#### Stated problem 1
Summarize the post on dating and marriage in two sentences.
─── Passage to read
Saving Civilization Part IV: Bring Back The Matchmakers
This is the final installment of Katy’s four-part series on dating. If you missed the previous posts, start with Part I here:
Saving Civilization Starts with a Date
We are living through a demographic crisis experienced by every developed nation — shrinking birth rates, delayed marriage, and collapsing family formation. Politicians argue about tax credits. Economists propose housing subsidies. Governments experiment with cash bonuses and childcare programs.
Rebuilding the dating structure is essential. But structure alone is not enough.
Parents must set the priorities.
Three years ago, Pew conducted a survey on parental goals. Nine in ten parents say it is extremely or very important that their children become financially independent and have a job or career they enjoy. Only about two in ten say getting married or having children is very or extremely important.
Cornerstone or Capstone Marriage
Maybe you’re one of the 20% who want your kid to get married, but think there’s plenty of time. You’re going to encourage your child to marry later- go to college, establish a career, pay off loans, travel the world, and find themselves. Then, after they are emotionally mature and financially secure, marriage can be a capstone for an already full life. Of course, now you know that the capstone marriage affords little to no time to have babies.
──────
─── Material shown
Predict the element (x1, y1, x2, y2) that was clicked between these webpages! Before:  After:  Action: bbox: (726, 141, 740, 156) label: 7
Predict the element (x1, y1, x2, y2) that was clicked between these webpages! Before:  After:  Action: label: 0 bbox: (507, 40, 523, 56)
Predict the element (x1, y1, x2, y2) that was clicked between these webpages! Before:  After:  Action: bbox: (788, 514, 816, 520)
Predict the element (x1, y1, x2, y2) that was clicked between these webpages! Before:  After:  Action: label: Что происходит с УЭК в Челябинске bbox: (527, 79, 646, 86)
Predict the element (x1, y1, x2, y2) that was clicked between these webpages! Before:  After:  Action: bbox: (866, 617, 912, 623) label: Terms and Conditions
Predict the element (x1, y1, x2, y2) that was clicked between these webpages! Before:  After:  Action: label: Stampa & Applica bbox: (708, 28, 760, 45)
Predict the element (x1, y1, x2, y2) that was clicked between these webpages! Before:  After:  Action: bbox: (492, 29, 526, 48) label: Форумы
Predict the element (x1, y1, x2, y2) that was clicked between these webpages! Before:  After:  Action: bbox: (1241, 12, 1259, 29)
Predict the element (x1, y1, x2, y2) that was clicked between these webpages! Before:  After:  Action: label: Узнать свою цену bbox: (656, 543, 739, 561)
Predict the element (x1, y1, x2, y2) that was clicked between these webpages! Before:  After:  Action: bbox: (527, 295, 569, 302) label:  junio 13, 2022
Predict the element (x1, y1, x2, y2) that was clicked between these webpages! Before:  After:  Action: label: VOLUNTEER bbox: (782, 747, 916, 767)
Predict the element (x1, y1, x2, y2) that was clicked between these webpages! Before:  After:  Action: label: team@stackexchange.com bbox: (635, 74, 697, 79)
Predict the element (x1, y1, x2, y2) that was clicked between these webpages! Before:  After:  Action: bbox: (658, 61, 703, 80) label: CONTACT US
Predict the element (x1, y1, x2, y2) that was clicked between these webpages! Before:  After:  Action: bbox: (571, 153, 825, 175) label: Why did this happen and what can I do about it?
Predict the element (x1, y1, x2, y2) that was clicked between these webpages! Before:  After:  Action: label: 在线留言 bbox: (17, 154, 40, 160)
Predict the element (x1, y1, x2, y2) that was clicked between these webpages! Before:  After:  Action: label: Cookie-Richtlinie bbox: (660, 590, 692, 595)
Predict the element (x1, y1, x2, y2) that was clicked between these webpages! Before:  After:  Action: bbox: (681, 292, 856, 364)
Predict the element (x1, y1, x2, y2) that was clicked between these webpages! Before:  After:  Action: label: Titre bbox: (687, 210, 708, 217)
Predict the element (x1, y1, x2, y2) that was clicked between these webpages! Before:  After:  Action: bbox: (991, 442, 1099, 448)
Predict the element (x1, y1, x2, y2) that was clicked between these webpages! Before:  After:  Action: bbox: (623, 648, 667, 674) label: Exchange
──────
#### Stated problem 2
Lay out the stretch of the listing from the line that contains "292, 856, 364)" through the end of the listing as a numbered list, skipping blank lines.

#### Correct output 1
The post, the last in a four-part series on dating, says developed nations are in a demographic crisis and that rebuilding the dating structure is essential but not enough, because parents must set the priorities. It cites a Pew survey in which nine in ten parents rated their children's financial independence and enjoyable careers as very important while only about two in ten said so of marriage or children, and it notes that a capstone marriage leaves little to no time for babies.

#### Correct output 2
1. Predict the element (x1, y1, x2, y2) that was clicked between these webpages! Before:  After:  Action: bbox: (681, 292, 856, 364)
2. Predict the element (x1, y1, x2, y2) that was clicked between these webpages! Before:  After:  Action: label: Titre bbox: (687, 210, 708, 217)
3. Predict the element (x1, y1, x2, y2) that was clicked between these webpages! Before:  After:  Action: bbox: (991, 442, 1099, 448)
4. Predict the element (x1, y1, x2, y2) that was clicked between these webpages! Before:  After:  Action: bbox: (623, 648, 667, 674) label: Exchange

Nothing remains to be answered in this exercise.